How to use compound interest to grow your money
What's the story
If you want to grow your savings, understanding compound interest is a must. This basic finance concept can make a huge difference to your savings or investments over the years.
Unlike simple interest, which is calculated only on the principal, compound interest is calculated on the principal and the accumulated interest.
This way, your money grows at an accelerating rate.
Fundamentals
The basics of compound interest
Compound interest is basically earning or paying interest on previously earned or paid interest.
Let's say you invest ₹10,000 in a savings scheme that offers an annual interest rate of 8%, compounded yearly.

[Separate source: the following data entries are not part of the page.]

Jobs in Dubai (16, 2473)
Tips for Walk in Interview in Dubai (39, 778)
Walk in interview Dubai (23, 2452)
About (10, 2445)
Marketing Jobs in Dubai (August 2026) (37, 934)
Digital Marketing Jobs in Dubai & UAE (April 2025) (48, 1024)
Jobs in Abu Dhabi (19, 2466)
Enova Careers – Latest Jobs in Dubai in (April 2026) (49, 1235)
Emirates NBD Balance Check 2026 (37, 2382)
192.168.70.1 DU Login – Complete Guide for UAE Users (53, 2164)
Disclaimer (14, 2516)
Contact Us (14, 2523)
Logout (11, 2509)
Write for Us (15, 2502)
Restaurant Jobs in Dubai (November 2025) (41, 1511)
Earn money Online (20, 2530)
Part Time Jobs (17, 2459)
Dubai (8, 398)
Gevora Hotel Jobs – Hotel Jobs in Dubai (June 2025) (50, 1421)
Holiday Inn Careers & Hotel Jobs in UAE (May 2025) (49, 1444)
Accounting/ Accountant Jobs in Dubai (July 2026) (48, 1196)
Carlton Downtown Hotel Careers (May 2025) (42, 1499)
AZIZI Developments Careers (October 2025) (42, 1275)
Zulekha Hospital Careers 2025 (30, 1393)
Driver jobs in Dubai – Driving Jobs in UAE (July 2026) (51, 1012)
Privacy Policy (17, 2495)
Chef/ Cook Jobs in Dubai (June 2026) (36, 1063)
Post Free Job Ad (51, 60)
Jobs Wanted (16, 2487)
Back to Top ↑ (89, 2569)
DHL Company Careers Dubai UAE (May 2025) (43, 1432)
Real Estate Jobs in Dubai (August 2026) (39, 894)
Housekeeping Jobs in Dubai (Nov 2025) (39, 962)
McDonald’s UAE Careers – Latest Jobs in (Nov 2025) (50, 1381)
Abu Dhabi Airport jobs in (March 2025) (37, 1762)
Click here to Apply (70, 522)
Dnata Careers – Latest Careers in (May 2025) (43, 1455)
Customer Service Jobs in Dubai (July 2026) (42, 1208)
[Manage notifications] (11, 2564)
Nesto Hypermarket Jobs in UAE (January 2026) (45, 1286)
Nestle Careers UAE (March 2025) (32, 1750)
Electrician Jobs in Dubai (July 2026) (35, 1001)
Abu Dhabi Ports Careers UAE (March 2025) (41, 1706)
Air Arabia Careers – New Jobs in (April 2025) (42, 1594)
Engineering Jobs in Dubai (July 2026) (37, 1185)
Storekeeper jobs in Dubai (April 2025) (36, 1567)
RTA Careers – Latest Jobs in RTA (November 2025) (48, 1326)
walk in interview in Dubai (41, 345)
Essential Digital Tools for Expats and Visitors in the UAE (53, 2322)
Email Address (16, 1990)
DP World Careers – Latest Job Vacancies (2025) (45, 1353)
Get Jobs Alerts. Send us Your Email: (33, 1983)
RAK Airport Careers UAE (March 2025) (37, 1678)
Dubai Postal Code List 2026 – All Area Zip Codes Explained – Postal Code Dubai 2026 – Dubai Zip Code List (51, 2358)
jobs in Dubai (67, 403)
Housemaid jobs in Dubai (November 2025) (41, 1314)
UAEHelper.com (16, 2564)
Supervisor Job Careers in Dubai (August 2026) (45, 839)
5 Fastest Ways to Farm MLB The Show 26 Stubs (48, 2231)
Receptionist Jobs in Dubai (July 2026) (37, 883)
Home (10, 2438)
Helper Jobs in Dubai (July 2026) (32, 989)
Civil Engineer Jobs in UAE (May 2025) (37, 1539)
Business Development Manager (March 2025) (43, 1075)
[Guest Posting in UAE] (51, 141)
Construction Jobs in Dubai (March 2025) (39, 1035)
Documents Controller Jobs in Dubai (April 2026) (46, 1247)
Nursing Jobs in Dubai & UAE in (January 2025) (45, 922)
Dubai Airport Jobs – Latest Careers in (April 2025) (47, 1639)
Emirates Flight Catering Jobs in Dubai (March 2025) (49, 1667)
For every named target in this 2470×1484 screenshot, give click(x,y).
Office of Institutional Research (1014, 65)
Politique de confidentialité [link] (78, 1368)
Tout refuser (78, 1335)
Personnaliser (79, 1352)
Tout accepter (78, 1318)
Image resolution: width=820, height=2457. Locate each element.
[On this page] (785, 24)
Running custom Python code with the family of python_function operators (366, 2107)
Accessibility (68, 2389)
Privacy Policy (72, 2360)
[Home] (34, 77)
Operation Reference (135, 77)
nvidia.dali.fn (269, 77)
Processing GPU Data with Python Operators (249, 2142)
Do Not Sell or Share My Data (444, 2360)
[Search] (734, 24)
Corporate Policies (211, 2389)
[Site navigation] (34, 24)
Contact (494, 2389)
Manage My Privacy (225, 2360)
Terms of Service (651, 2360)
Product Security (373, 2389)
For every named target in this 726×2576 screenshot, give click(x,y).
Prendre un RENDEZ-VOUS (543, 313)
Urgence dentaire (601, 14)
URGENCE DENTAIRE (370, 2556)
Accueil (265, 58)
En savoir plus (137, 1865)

In the first year, your money grows to ₹10,800. In the second year, interest is calculated not on ₹10,000, but on ₹10,800—and so on.
Each year, you earn interest on a slightly larger amount, and over time, that growth becomes exponential.
Savings insight
Savings accounts and compound interest
Some savings accounts provide compound interest as an incentive to save money over a period of time.
If you deposit ₹50,000 into a savings account with 4% annual compound interest and make no further deposits or withdrawals, you would have approximately ₹60,800 after five years
This is how even the small amounts can grow when they are left untouched in a compounding environment.
Loan dynamics
Loans and compound interest impact
Compound interest also has a critical role in loans like mortgages or student loans.
When you borrow money with compounded rates, you end up paying more than you would with simple interest (considering charges are accumulated on both the principal and accrued interests over the period).
Understanding this can help you plan better for repayments by considering total costs instead of just monthly installments.
Investment strategy
Investment growth through compounding
Mutual funds usually capitalize on the power of compounding to accelerate investors' portfolio growth over time.
By reinvesting dividends into purchasing more shares, instead of cashing out, investors enjoy future market gains on their initial capital.
This approach results in higher wealth accumulation compared to non-compounded options across asset classes worldwide.